Kruger introduces new Scotties brand mascot

A launch campaign featuring Scottie the dog aims to reinforce the top-selling tissue brand's soft and strong positioning.


Kruger Products has introduced a new Scotties mascot through an integrated campaign aimed at reinforcing the soft and strong positioning of the country’s leading tissue brand.

The new brand icon, an adorable puppy by the name of Scottie, will be used across all of Scotties’ marketing channels, including TV, social, in-store promotion and packaging. The little dog  a West Highland Terrier (a Scottish breed), not a Scottish Terrier as the name suggests  has also been incorporated into a new brand logo that launched this month.

John St. is behind a spot introducing Scottie on TV and social media, with Lg2 working on a French adaptation for the Quebec market.

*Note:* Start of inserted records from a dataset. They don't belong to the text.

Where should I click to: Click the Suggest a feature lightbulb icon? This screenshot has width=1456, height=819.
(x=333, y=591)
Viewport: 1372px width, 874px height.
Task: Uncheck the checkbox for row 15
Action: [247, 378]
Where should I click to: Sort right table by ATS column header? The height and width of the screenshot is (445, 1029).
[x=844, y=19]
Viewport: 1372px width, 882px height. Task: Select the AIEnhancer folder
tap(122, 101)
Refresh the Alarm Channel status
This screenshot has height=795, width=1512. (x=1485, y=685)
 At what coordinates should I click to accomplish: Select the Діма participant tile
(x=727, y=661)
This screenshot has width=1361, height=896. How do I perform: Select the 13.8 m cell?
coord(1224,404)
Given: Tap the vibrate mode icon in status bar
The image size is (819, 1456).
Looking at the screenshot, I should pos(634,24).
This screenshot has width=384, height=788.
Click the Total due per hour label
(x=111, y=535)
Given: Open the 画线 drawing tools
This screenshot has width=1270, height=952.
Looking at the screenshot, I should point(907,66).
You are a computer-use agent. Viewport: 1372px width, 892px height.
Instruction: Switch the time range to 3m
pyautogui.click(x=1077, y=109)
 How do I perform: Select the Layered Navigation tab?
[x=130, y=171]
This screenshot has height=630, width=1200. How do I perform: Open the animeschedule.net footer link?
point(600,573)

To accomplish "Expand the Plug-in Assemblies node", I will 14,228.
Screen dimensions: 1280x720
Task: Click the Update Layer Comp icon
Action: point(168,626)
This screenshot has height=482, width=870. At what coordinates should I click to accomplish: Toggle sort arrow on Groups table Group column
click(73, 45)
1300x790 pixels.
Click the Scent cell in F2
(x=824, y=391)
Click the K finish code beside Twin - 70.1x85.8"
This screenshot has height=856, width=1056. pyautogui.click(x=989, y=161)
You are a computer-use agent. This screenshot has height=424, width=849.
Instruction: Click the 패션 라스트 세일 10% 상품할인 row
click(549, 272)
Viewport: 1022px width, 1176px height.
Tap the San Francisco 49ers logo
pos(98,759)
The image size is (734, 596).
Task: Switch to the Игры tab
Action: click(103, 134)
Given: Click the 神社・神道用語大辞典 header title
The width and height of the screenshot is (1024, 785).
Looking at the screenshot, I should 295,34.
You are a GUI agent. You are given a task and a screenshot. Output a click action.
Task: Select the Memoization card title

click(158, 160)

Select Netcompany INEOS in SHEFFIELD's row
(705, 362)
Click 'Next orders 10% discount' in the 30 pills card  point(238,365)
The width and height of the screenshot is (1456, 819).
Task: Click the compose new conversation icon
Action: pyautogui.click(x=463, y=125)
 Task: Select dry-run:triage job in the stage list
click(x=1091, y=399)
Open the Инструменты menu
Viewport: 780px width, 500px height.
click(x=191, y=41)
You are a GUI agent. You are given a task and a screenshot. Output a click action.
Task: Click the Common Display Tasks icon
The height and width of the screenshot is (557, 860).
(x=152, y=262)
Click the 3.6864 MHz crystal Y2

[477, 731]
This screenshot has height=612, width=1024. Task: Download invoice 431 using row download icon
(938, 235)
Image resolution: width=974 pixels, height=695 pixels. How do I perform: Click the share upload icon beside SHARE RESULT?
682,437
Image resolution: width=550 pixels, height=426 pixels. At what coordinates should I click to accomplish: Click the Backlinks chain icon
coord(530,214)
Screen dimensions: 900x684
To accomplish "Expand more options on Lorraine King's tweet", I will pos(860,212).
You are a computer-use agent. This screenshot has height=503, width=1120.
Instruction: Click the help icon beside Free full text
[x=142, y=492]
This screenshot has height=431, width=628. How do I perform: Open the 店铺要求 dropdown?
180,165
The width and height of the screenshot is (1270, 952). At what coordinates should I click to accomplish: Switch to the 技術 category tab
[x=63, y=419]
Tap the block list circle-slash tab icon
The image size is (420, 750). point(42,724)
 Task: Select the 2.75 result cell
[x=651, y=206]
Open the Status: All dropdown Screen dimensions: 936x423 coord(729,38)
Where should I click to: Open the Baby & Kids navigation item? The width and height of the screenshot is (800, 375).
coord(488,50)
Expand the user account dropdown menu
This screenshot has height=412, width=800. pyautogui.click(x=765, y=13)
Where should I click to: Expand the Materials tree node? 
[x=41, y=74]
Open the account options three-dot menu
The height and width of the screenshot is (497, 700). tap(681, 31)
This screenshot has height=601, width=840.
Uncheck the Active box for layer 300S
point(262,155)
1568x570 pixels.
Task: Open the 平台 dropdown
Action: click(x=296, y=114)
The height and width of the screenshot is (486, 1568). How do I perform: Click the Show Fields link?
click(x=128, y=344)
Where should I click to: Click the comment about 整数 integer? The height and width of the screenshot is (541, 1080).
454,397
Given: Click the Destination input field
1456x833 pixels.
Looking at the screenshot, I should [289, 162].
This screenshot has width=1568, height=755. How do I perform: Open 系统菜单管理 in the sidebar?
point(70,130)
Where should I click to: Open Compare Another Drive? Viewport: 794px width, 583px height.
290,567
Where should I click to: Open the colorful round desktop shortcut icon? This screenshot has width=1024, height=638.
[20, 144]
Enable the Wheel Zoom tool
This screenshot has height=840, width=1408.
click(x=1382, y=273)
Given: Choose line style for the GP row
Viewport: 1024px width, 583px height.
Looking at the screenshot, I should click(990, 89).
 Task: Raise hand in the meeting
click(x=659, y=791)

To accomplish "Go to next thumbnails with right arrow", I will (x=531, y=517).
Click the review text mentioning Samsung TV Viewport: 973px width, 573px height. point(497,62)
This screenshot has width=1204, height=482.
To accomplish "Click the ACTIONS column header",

While the commercial shows the little white pooch (“such a good puppy!”) sneezing and being all-round adorable, his larger purpose is to serve as a metaphor for a brand that is “always by your side, as soft as it is strong,” according to Kruger.

“We represent almost 50% of the trademark business in Canada, and we are always looking at doing something that is differentiated, that’s fresh, that’s new,” says Nancy Marcus, CMO at Kruger Products. “It’s an opportunity to have some fun, to really stimulate some more purchase intent and drive sales” in an otherwise low-interest category, she says.

Scotties’ previous mascot, Little Softie (pictured below), which continued to be used in merchandise and on product packaging throughout the early aughts, had not really been utilized in a few years, according to Marcus. Though the company continues to use a Softie mascot at the Scotties Tournament of Hearts curling championship, Kruger will look to phase that out over time, she says.

In looking for a new brand mascot, three different iterations of Scottie were considered, as well as a Scottish man in a kilt. But the latter was “quickly rejected” as being inappropriate for the Canadian brand, Marcus says. In the end, the chosen version of Scottie received an 84% approval rating for likeability and high purchase intent during a market research test. He also had strong resonance in Quebec. (Survey respondents skewed 80% female and were not all dog lovers, Marcus notes).

Softie“Not every one of our actions are researched to death,” she says. “We all knew intuitively that this was the right thing to do. And it has given us an opportunity to build our social media stories and highlight this sweet little dog.”

Speaking with strategy back in 2016, Marcus said research showed “consumers are tired of seeing a bear or a cat or a bunny. We’re talking to our consumers with intelligence and integrity.” However, she notes today that her comments pertained more specifically to the bathroom tissue category, in which Kruger is represented by a woman character with its Cashmere brand. “Did we think, ‘Oh, are we returning to the norm?’” she says. “It didn’t come from that. It was really how to reinforce the name Scottie.”

Over time, Scotties has moved towards using more stylish designs that buck the conventional pastel colours and flowers in an attempt to differentiate, as some 70% of tissue purchases are based on how the box will look once displayed in the home.

“We know that our range of boxes is attractive to customers,” she says. “It was critical that this icon would complement that.”

Today, more than 90% of shoppers buy tissues in multi-packs, meaning they aren’t choosing boxes based on individual designs. But packaging remains a critical component of their purchase decisions, according to Marcus.

It’s unclear how long it will take for consumers to begin associating Scottie with the brand, but Marcus says the change will be supported with ongoing communication aimed at bringing consistency across all touchpoints, including in-store messaging. Scottie is “not just a flash on the package. He’s not just a pretty puppy. This dog has to be part of the whole brand essence.”

Scottie-branded packaging began hits store shelves at retail, grocery, drug and warehouse club stores across Canada this month.

Strategic Objectives is supporting on PR.